Con todo, la principal conclusión del estudio de los empresarios sevillanos sobre la situación económica local viene a confirmar el alarmante diagnóstico avanzado por Comisiones Obreras. Con independencia de los efectos de la crisis económica (destrucción de empresas, precariedad, descenso del consumo, incertidumbre, miedo, ajuste empresarial) lo más alarmante es que la falta de decisión de las administraciones públicas para tirar del carro está siendo el principal obstáculo para volver a poner a girar a la economía sevillana.

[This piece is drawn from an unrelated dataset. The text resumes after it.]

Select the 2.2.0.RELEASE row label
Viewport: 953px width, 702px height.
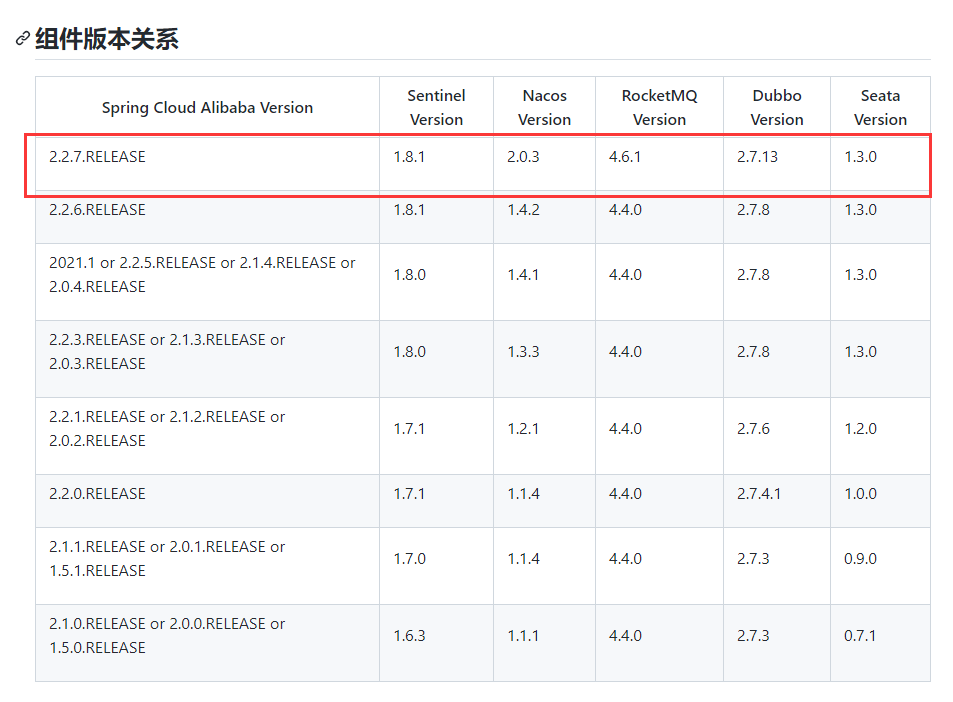pos(97,494)
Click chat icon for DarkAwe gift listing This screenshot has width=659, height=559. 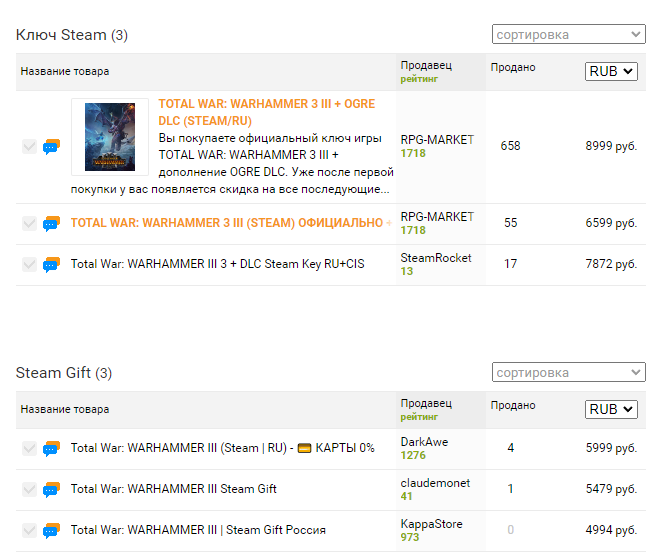51,449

La vieja reivindicación de la ausencia de inversión pública en Sevilla, evidencia que en tiempos de Chaves, entre otras cosas, provocó un cisma en el seno del PSOE sevillano (el llamado caso Caballos), no es ya únicamente un mero discurso político, sino una evidencia (nefasta) en términos económicos y sociales.

Sin perspectivas

Tal y como ha puesto negro sobre blanco el trabajo del catedrático Ferraro, el déficit de inversiones acumulado en la provincia de Sevilla data del año 1991. Entonces estábamos en vísperas de una crisis, más corta que la actual, y en el preámbulo del inicio de la burbuja especulativa. Si en aquel momento, cuando las vacas todavía parecían engordar, el peso político de la ciudad para obtener réditos inversores de la Junta de Andalucía y el Estado ya era discreto, imagínense ahora. Sencillamente no tenemos nada que hacer. Nos gustaría, pero somos impotentes para cambiar las cosas.

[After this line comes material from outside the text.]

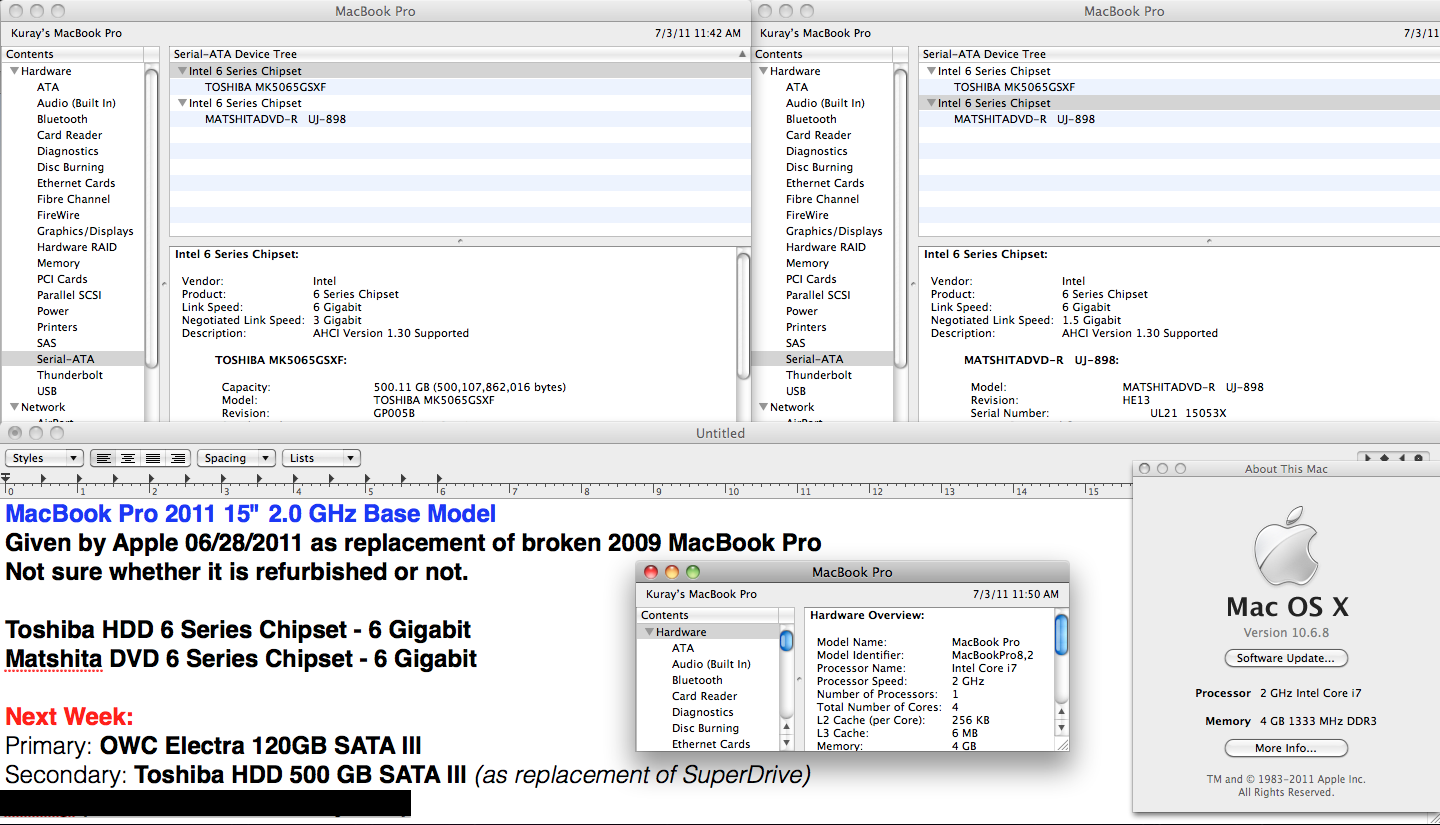
Task: Click the center alignment icon
Action: [x=128, y=458]
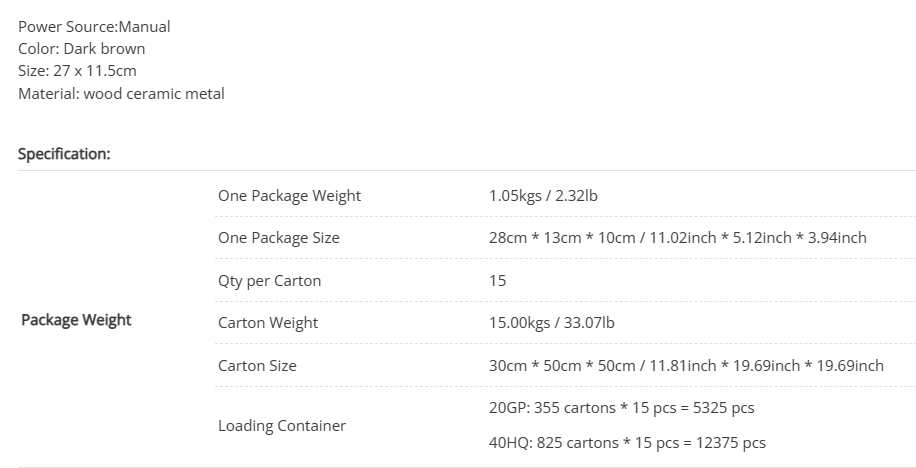This screenshot has height=468, width=916.
Task: Click the Carton Weight label
Action: tap(268, 323)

La falta de inversión histórica, además, se suma al gráfico dato que ponía sobre la mesa Comisiones Obreras: en Sevilla no sólo no se ha invertido en los últimos tiempos lo que, en términos de población y capitalidad sería necesario. Es que lo que se ha prometido invertir tampoco se ha licitado. En la nueva coyuntura de debacle inversora el futuro pinta además bastante negro. Ni hay dinero ni se le espera. Según los datos del informe de la CES, Madrid va a dejar de invertir en Sevilla un 30% de las partidas recogidas en sus cuentas. La Junta, en sintonía con el Estado, lo hará en un 25%. La Diputación, tradicionalmente una administración que se concentraba en tratar de atenuar el paro en los municipios de escaso tamaño, reducirá sus cuentas un 50%. Y el Ayuntamiento, por su parte, acometerá un ajuste (derivado de la política de derroche de la era Monteseirín) del orden del 78%, el más acusado de todas las administraciones públicas.

Quien espere un cambio de tendencia, como algunos nos quieren hacer creer, está sencillamente faltando a la verdad. Las perspectivas son sombrías. Tanto que la actual crisis tiene visos de convertirse en un tsunami en términos de empleo. Hay quien piensa que las próximas elecciones municipales podrían cambiar algo la situación. Que un cambio puede traernos la esperanza. No parece posible. Con independencia de lo que ocurra en mayo, los motivos de la decadencia económica de Sevilla son profundos. No se cambian en días. Ni en meses.